Prices for some export feeder steer orders from Darwin have eased below $2.00/kg liveweight for the first time since October as an emerging oversupply situation in Indonesia dampens demand for finished cattle in the market.
“It’s turned tough in a hurry” was how one experienced stakeholder described the state of play in Jakarta this week, where wet markets are said to be awash with imported beef from cold stores and from the large volumes of finished now exiting feedlots (See Ross Ainsworth’s latest SE Asia Beef report published exclusively on Beef Central today)

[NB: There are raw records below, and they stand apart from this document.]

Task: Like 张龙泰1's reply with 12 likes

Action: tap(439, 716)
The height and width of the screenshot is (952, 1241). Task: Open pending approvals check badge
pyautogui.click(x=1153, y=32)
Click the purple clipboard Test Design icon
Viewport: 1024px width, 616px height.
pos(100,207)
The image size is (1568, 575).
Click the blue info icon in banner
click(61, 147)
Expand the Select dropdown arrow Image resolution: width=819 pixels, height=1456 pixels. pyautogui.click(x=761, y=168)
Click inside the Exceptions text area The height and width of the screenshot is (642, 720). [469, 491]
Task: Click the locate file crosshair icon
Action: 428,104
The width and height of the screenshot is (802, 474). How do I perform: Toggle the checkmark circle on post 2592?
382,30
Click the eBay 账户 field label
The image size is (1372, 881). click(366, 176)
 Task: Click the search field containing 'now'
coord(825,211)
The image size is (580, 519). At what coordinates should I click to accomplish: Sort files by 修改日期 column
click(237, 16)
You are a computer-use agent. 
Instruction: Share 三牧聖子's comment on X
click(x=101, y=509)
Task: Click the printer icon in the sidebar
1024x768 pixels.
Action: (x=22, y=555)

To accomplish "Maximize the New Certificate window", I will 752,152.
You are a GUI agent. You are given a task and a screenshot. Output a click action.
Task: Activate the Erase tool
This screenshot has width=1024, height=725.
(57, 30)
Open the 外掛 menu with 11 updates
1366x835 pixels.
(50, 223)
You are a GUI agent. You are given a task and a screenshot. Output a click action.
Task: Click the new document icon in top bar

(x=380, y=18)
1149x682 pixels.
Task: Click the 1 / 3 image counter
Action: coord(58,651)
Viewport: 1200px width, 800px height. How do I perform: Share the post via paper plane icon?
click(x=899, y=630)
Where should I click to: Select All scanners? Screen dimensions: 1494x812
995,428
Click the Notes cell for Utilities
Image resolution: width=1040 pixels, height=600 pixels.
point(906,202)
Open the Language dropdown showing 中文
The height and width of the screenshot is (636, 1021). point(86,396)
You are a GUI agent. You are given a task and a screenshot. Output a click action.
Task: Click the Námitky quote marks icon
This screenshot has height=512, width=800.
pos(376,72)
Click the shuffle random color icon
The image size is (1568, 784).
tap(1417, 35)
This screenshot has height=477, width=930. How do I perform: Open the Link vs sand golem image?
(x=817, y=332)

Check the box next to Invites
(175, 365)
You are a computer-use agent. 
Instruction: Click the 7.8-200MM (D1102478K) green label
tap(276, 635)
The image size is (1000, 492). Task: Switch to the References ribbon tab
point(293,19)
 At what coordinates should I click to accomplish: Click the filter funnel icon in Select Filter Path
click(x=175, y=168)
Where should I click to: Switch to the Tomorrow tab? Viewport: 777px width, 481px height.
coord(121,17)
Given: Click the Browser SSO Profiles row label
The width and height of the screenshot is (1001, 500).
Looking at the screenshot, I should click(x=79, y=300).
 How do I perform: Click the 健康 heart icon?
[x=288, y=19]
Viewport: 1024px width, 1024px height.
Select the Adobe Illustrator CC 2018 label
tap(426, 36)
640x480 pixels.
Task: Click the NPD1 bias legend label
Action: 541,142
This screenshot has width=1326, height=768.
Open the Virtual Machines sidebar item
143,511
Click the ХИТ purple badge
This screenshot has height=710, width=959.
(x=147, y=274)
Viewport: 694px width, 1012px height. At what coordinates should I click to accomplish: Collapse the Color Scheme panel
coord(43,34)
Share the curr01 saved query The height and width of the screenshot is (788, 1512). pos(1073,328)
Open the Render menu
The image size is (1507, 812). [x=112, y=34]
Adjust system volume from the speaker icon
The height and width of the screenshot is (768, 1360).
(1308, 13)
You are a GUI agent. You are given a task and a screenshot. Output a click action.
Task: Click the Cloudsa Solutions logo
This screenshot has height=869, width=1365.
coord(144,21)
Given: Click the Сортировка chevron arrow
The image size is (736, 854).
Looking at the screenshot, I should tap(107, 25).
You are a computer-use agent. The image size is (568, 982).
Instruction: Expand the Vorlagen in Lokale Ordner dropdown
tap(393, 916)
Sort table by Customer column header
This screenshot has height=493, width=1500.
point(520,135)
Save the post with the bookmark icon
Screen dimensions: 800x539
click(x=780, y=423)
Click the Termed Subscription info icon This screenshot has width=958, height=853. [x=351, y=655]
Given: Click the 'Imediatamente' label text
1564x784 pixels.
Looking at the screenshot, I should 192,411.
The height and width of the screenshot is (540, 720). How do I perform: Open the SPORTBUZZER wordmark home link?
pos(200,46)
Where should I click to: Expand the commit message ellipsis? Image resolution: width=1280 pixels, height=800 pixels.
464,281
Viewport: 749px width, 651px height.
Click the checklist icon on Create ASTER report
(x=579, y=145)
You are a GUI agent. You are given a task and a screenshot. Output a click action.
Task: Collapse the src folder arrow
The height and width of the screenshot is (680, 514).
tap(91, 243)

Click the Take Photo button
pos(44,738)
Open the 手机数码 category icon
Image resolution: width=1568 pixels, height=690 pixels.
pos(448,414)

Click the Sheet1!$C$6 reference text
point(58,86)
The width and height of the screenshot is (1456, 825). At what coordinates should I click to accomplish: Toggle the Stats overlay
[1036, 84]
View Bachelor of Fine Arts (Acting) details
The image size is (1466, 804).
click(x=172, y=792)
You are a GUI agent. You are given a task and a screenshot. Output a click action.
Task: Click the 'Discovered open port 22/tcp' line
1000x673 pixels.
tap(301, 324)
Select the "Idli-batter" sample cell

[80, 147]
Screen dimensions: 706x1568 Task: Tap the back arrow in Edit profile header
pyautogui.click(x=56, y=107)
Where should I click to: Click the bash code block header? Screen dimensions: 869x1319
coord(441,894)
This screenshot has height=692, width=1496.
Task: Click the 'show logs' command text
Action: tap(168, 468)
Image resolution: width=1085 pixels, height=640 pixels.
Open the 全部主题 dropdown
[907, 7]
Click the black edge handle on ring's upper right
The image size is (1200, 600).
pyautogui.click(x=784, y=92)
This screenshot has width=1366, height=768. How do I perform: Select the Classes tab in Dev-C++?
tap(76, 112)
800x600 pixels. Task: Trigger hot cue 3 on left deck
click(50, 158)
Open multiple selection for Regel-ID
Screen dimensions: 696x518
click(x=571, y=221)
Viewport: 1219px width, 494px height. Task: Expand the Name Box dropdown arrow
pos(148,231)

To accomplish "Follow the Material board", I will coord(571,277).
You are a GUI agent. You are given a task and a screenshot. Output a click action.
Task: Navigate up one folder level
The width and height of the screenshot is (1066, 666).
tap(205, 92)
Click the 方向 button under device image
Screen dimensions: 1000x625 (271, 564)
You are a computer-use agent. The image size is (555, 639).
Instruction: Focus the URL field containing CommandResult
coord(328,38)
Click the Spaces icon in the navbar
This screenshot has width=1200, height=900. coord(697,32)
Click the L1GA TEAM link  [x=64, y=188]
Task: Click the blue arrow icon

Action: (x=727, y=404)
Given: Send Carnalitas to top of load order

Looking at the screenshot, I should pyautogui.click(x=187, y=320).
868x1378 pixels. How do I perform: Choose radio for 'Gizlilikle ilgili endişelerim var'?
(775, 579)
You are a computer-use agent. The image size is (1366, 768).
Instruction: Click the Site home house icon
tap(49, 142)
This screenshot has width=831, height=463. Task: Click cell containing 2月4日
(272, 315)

However there is also a sense among northern Australian sources that the return of high volume beef consumption during Ramadan/Lebaran in Indonesia from mid-June onwards could spark another lift in northern cattle prices in coming weeks.
One of the key factors cited for falling prices and weakening demand in Indonesia, as Beef Central has reported in recent months, has been the large volume of imported and low-priced boxed beef pouring into the market.
Australia is the major supplier of boxed beef to Indonesia, and shipments are currently running at more than double the volume of last year.
The increased export volumes have been triggered by the Indonesian Government’s decision to relax import regulations last November in a bid to improve beef supplies and bring down wet market prices for consumers.
Until that time, Australian boxed beef exports to Indonesia had been averaging around 2000t per month, almost all frozen product.
However, since the import rules were relaxed, monthly export volumes have more than doubled, shooting up to 6000t in November 2013, 4700t in December, 4003t in January, 6071t in February, 3047t in March, 4529t in April and 6029t in May. For the fiscal year to date Australian beef exports have totalled 47,700t, which compares to 23,700t for the previous financial year.
An Indonesian boxed beef importer told Beef Central on Monday that “quite a bit” of boxed product has also been coming into Indonesia from New Zealand and the US in recent months, but not quite as much as the imports from Australia.
“There are too many stocks currently, the beef importers are losing money as well,” he told Beef Central.
Frontier International sales and marketing manager Tony Gooden, who is in Indonesia on a regular basis, said the volume of cheaper boxed beef now available in the market was making it difficult for lot feeders to sell finished cattle that are now in slaughter-ready condition.
‘A lot of feedlots are now blocked up and they’re just not moving the numbers they need’
“A lot of feedlots are now blocked up and they’re just not moving the numbers they need,” he said.
“Buyers can buy boxed product at a cheaper price, and they are blending the boxed beef with the fresh meat to sell in wet markets.”
The depressed conditions in Indonesia over the past month have resulted in reduced orders for cattle from northern Australia, and prices have slipped accordingly.
Rates quoted to Beef Central from various export industry sources this week put prices for export steers out of Townsville in the range of $1.70-$1.86/kg liveweight, depending on the order. Prices in Darwin, which typically reflect Townsville prices plus 20-25c/kg in freight, are reportedly hovering around $2/kg, ranging from a high of $2.05c/kg to $1.95 at the lower end.
However the seasonal increase in demand that is due to occur during Ramadan from mid-June could see northern cattle prices kick, some stakeholders predict.
Big volumes of cattle are scheduled to be shipped to the market in coming weeks, with a reported 15 boats set to leave from Broome, 12 from Darwin and eight from Townsville in that time.
The hope, at least, is that finished cattle will be moved out of currently-full-to-the-brim feedlots as Ramadan triggers improved demand and prices for slaughter-ready cattle in the next few weeks, which will then make room in feedlots for the next wave of feeder cattle about to be sent.
Northern Territory Livestock Exporters Association chief executive officer Ben Hindle said feeder steer prices could kick again by 10c/kg as feedlot space starts opening in coming weeks.
He said that while a lull was likely to occur in export volumes to Indonesia in the third-quarter post-Ramadan, the industry expected to see significant volumes recommence in the fourth quarter.